The county's probe was prompted by an anonymous letter circulated among residents at Four Seasons last year. The letter questions the mixing of lime and soil -- a process used by developers to chemically change expansive soils, such as marine clay, into good soil that is safe for building. Developers used to haul off expansive soils and replace them with better topsoil, but that is expensive. Now, builders more often choose to use the lime mixture.

The letter, signed by someone self-identified as a former employee of the "site developer," warns residents that it is a "questionable process."

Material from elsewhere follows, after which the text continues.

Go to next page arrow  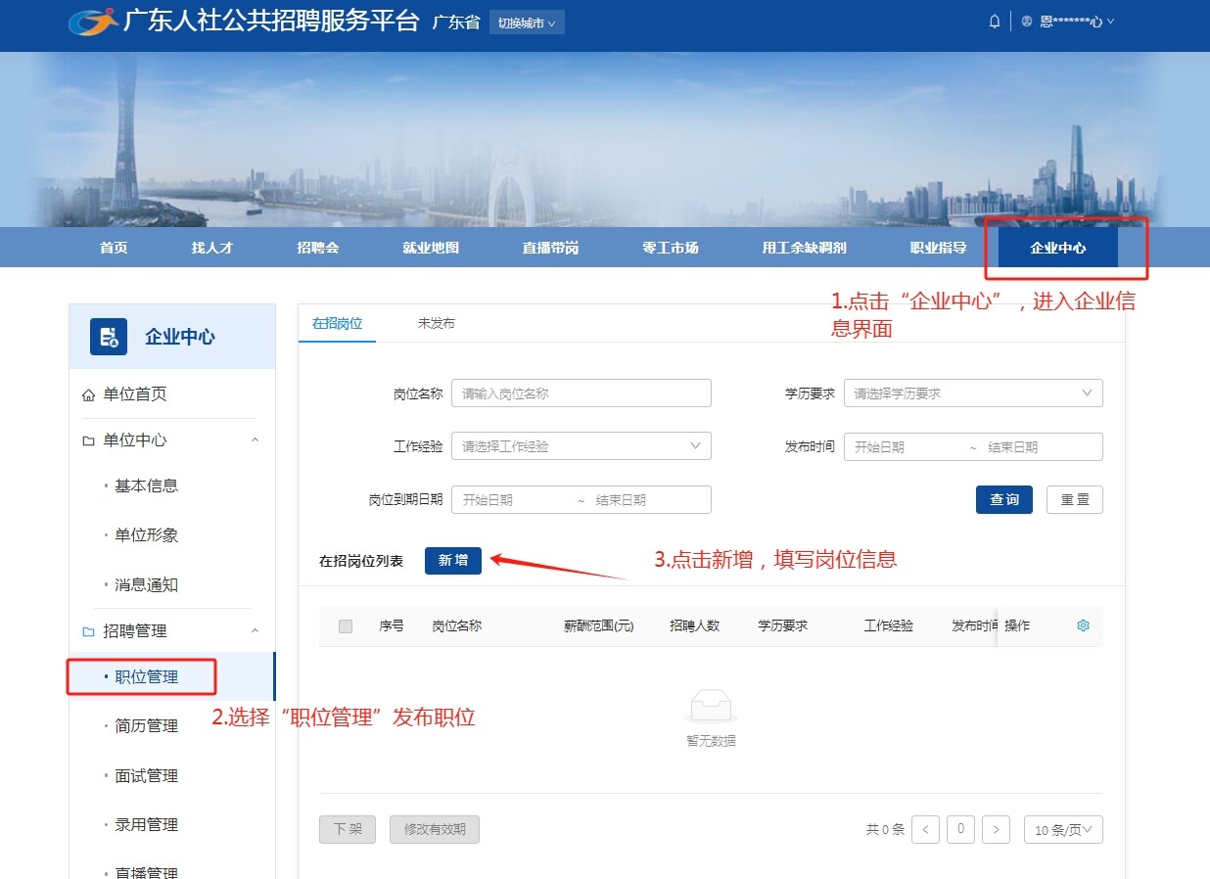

Saadeh said he suspects the letter came from a competitor. He said his business can be cutthroat because geotechnical engineers are vying for jobs throughout the growing region.

A similar letter recently went to residents of the Fair Chase subdivision in the Fair Oaks area of Fairfax County. The development was built by Centex Homes and Beazer Homes, and the companies also used Geotechnical Consulting and Testing. Paul Lynch, director of residential inspections in Fairfax County, said the county explored the allegations in the fall and determined that they were unfounded.

Fairfax inspectors looked at whether the engineers had included high levels of organic material in the fill used to level the ground. Having too much organic matter -- leaves, twigs, wood chips -- in the soil also is risky, Lynch said. "Organics break down, and if you've got a house sitting on organics and breakdown is occurring, you're going to have voids, and then settlement occurs," he said.

Prince William has never had to deal with the issue until recently because developers had been unwilling to build on such land. But as people move farther from the District to find bigger, cheaper housing, the county has seen an explosion in its population and development. Builders are turning to previously untouched land blanketed by notoriously bad soil.

Marine clay, which is especially prevalent in soil closer to the Chesapeake Bay, can be "hard as a brick when dry or mushy as Play-Doh when wet," Lynch said. That means that if there's too much of it in the ground, "if it's next to your concrete wall, it will knock your wall down. It can lift your house up and down."

The marine clay covers eastern Prince William, and another expansive soil called blackjack is more prevalent in the west.

 

Although neighboring Loudoun and Fairfax counties have had policies on problem soils for several years, Prince William did not have one until January 2005.

The county's rules -- which are unwritten -- say that developers using lime to simply dry suitable soils can do so without county approval. But if they use the lime to chemically change expansive soils -- such as marine clay -- the developers have to include the information in their reports to the county.

In December, the county drafted a more stringent, written policy that requires developers to report any use of lime if there is expansive soil on the site, said Eric Mays, the county's building official. That draft is still being reviewed.

Local developers said the county's lateness in regulating building on the clay has caused the confusion. They pointed out that using lime and marine clay together as a building surface is a common and long-standing method.

Saadeh said the county will continue to struggle with those issues if it does not put several initiatives in place, including a geotechnical review board -- a panel that oversees such policies. Saadeh has been on a board in Fairfax since 1989.

Mays said that the creation of a board is "on the table" but that the Public Works Department is concerned that it would result in "the private sector overseeing the private sector."

Staff writer Alec MacGillis contributed to this report.